Cette réunion a servi de cadre à la signature par le public d'une politique publique pour la langue maternelle, dans laquelle tous les secteurs ont réaffirmé cet engagement. Les congrès autochtones devaient choisir les actions soutenues par leurs communautés.

À ce stade, les représentants des entités qui formeront ce conseil ont exprimé leur satisfaction et réaffirmé l'importance que ce projet aura pour le pays qui revitalisera l'identité des peuples autochtones et la préservation du patrimoine immatériel, ainsi que la langue maternelle et toute la tradition qui y est contenue.

« Aujourd'hui, nous pensons qu'il s'agit d'une journée historique, parce que le Plan d'action mondial de la Décennie internationale des langues autochtones a déjà des lignes directrices mondiales pour les partager officiellement avec les institutions et les organisations et avec les congrès autochtones, est un engagement pour le pays à travailler à formaliser l'apprentissage des langues autochtones », a déclaré Emma Gómez, coordonnatrice du patrimoine culturel immatériel.

« L'appel était large et massif et nous les avons tous écoutés.

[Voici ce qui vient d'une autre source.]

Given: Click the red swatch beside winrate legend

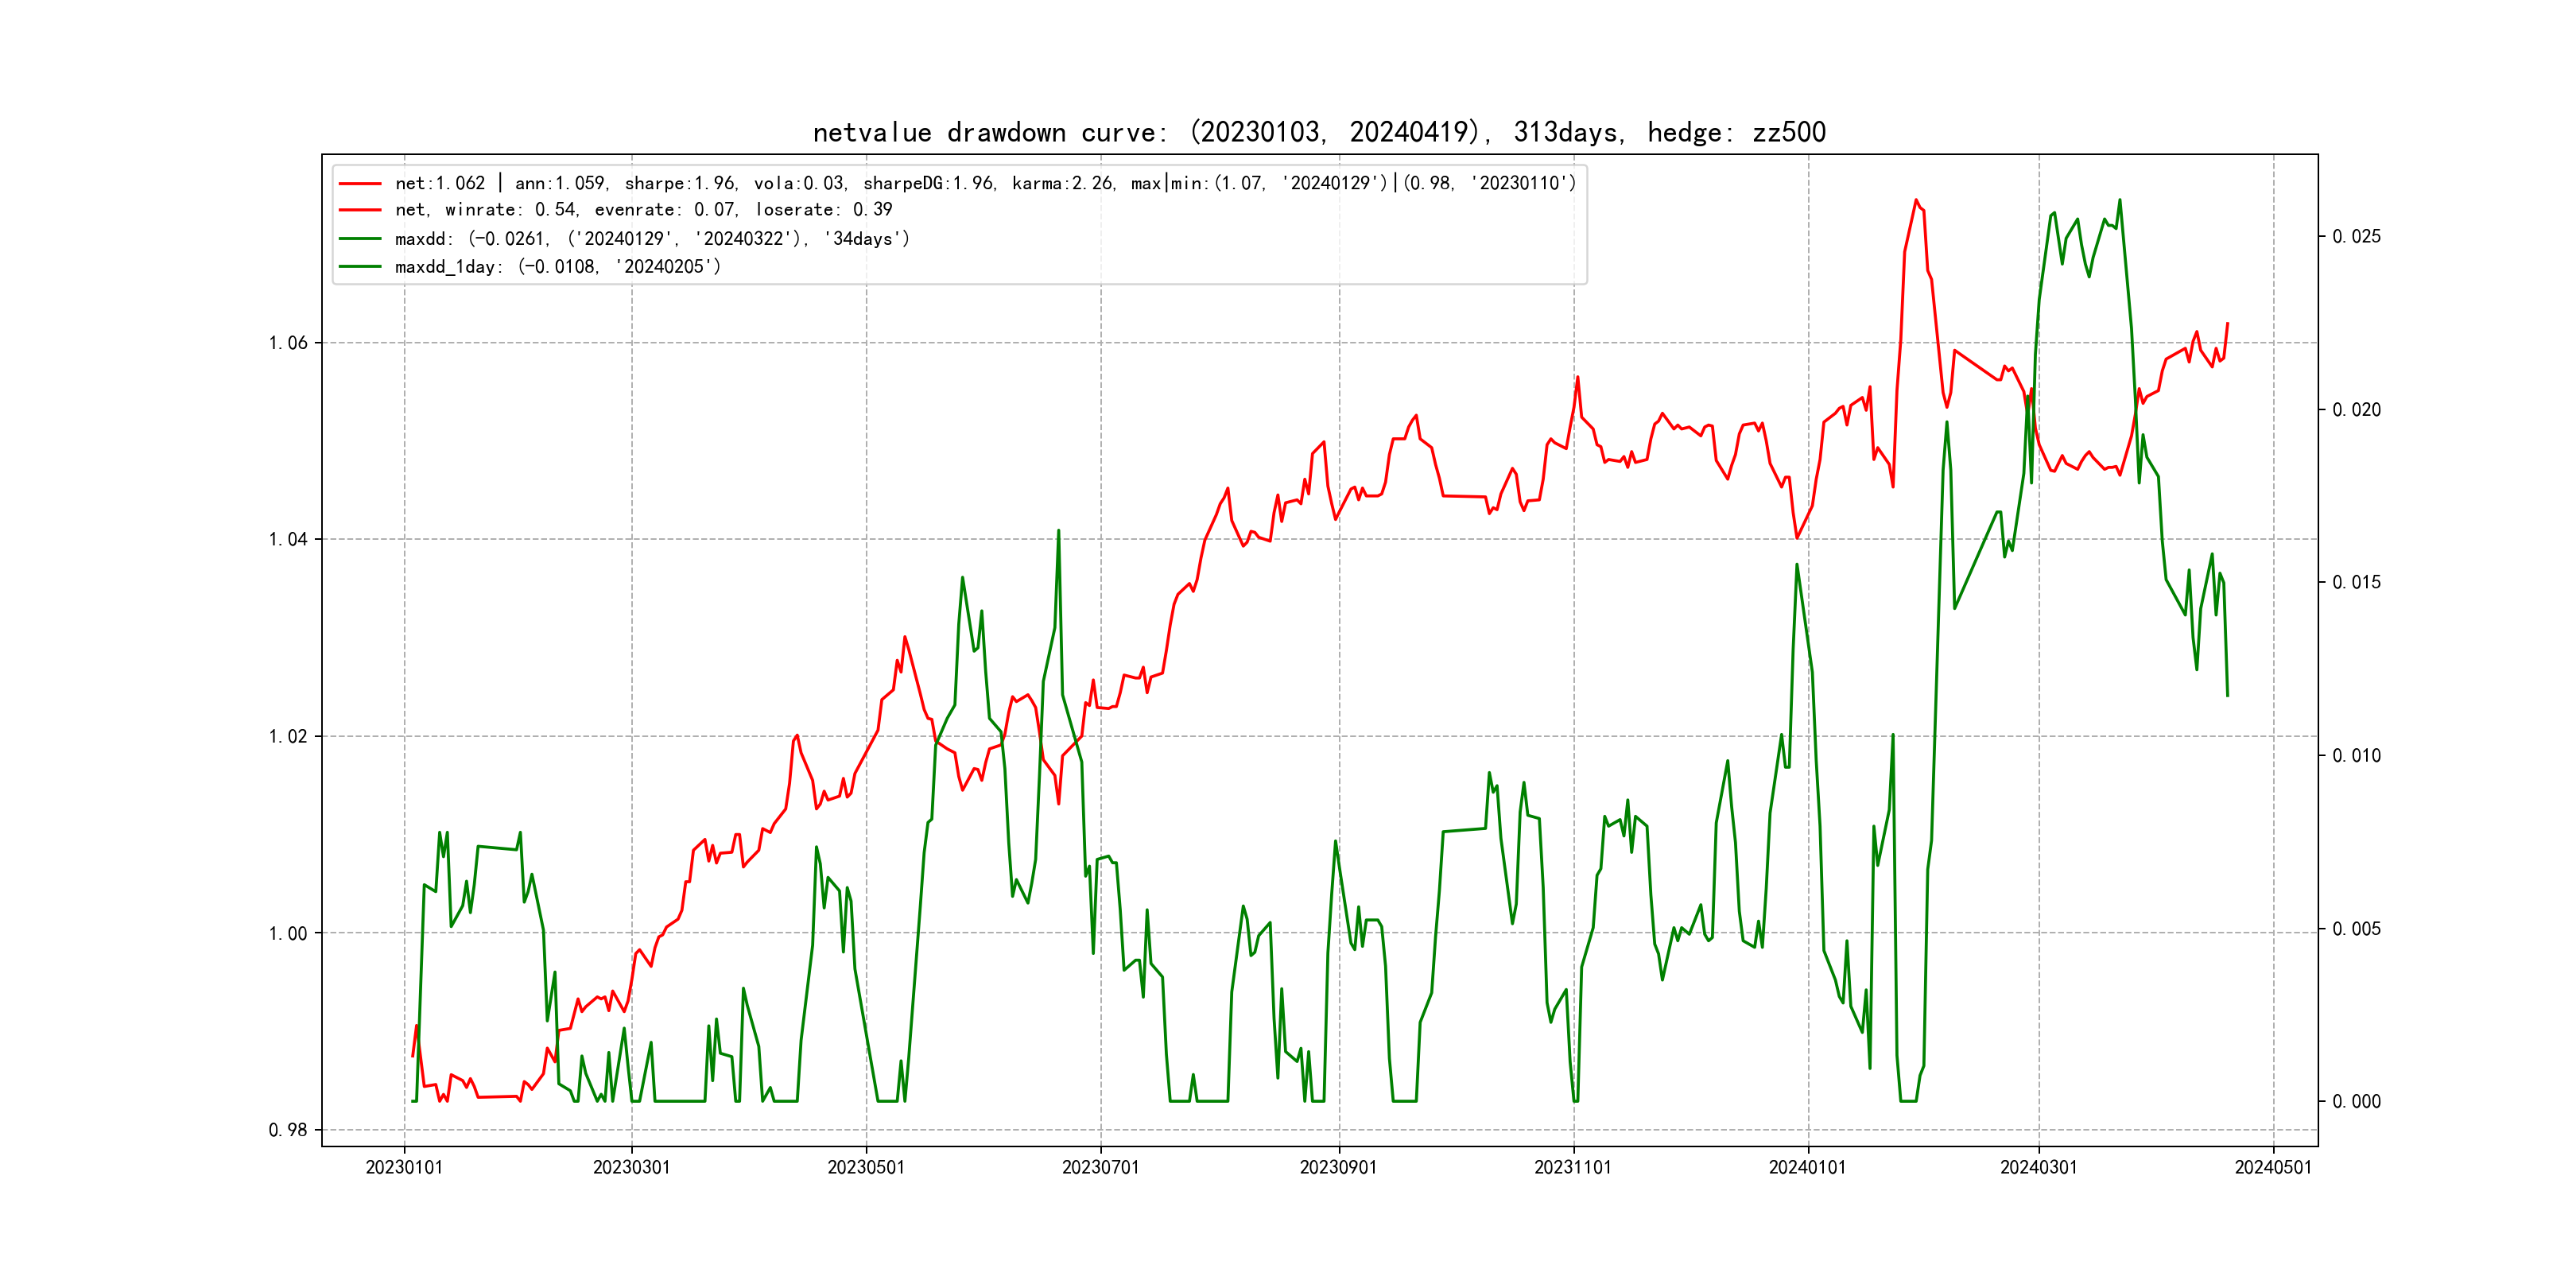Looking at the screenshot, I should coord(359,210).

Nous sommes très satisfaits de ce dialogue où les participants consulteront leur congrès sur la façon dont ils doivent être vus. Nous avons vu beaucoup d'enthousiasme pour ce que nous serons une bonne équipe », a souligné Gómez.

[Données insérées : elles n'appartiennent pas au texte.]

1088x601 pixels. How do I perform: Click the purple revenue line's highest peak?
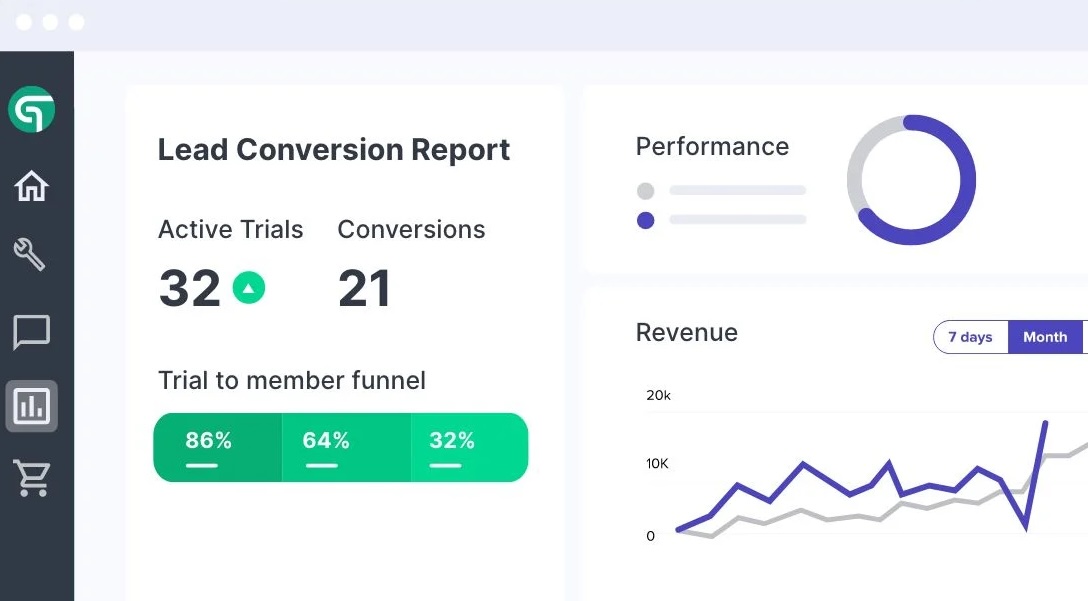pos(1045,423)
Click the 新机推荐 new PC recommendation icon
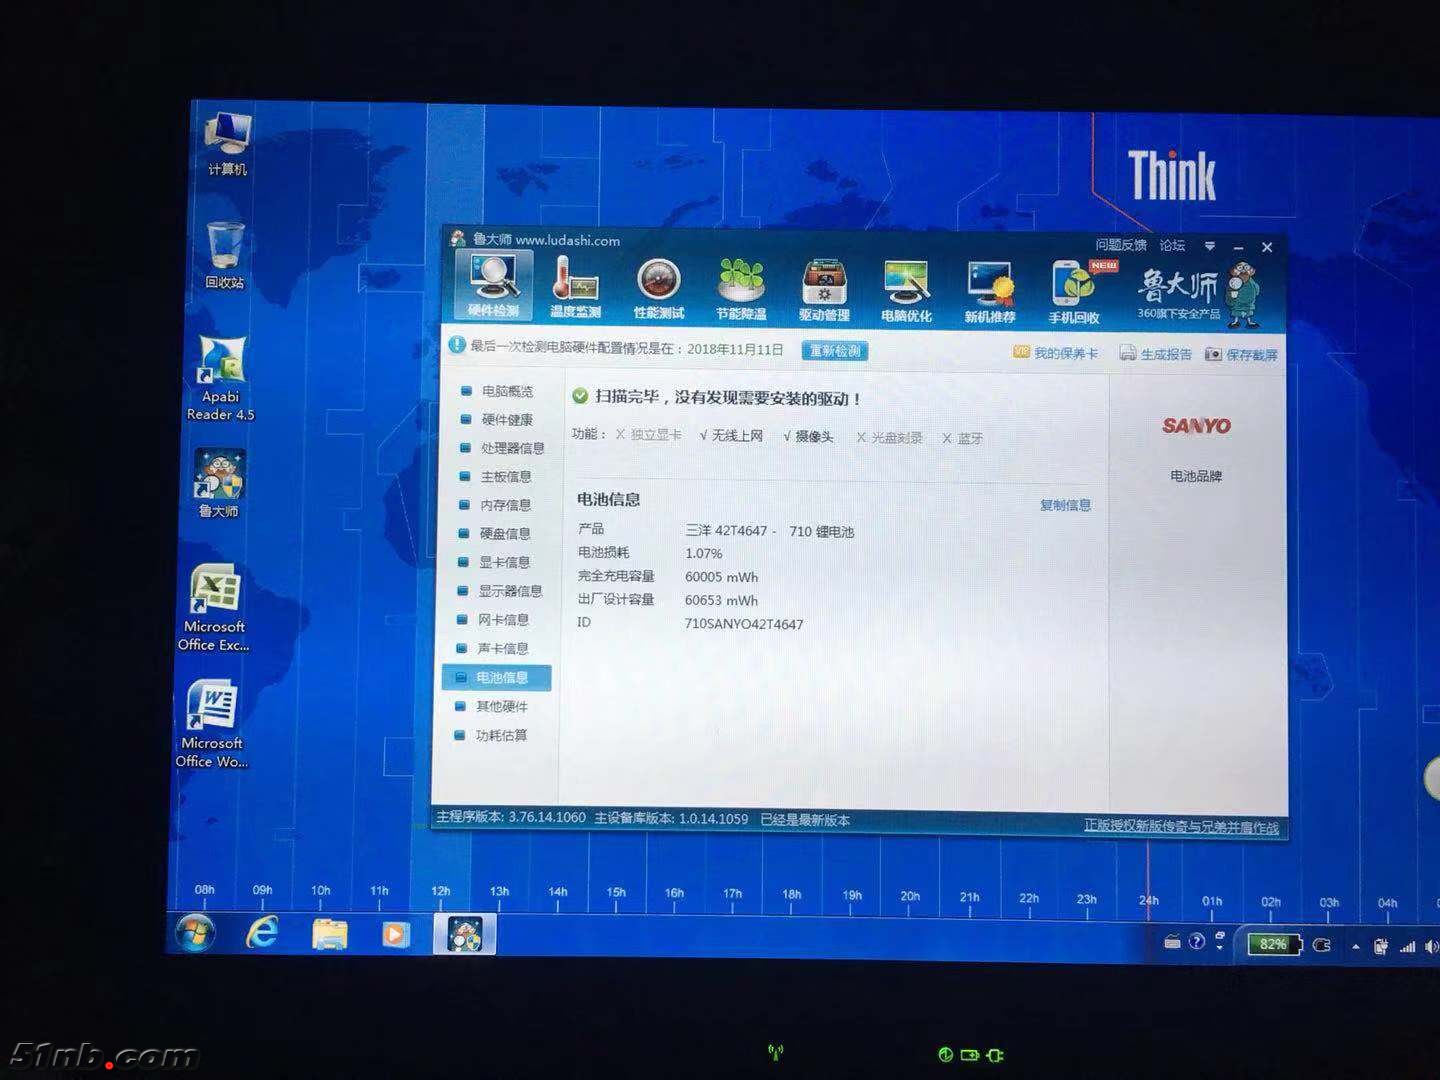 [990, 291]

Au cours de la réunion, on leur a présenté les résultats d'une enquête/consultation qui avait déjà été menée avec un formulaire et qui contenait certaines des mesures et propositions qui établiront une feuille de route et des stratégies pour atteindre les objectifs de cet engagement.

L'événement a commencé par le message ministériel par l'intermédiaire du Secrétaire général Ismael Herrera, qui a décrit tous les processus entrepris de 2022 à 2024 et a exprimé sa gratitude pour l'appel qui avait été reçu. "L'un des défis les plus complexes pour le Panama était de réduire la fracture numérique dans l'éducation et le développement, en vue d'élargir le renforcement des capacités parmi les nations autochtones représentant l'identité culturelle de la nation panaméenne. Cette décennie de langues autochtones nous a forcés à travailler avec des commissions engagées."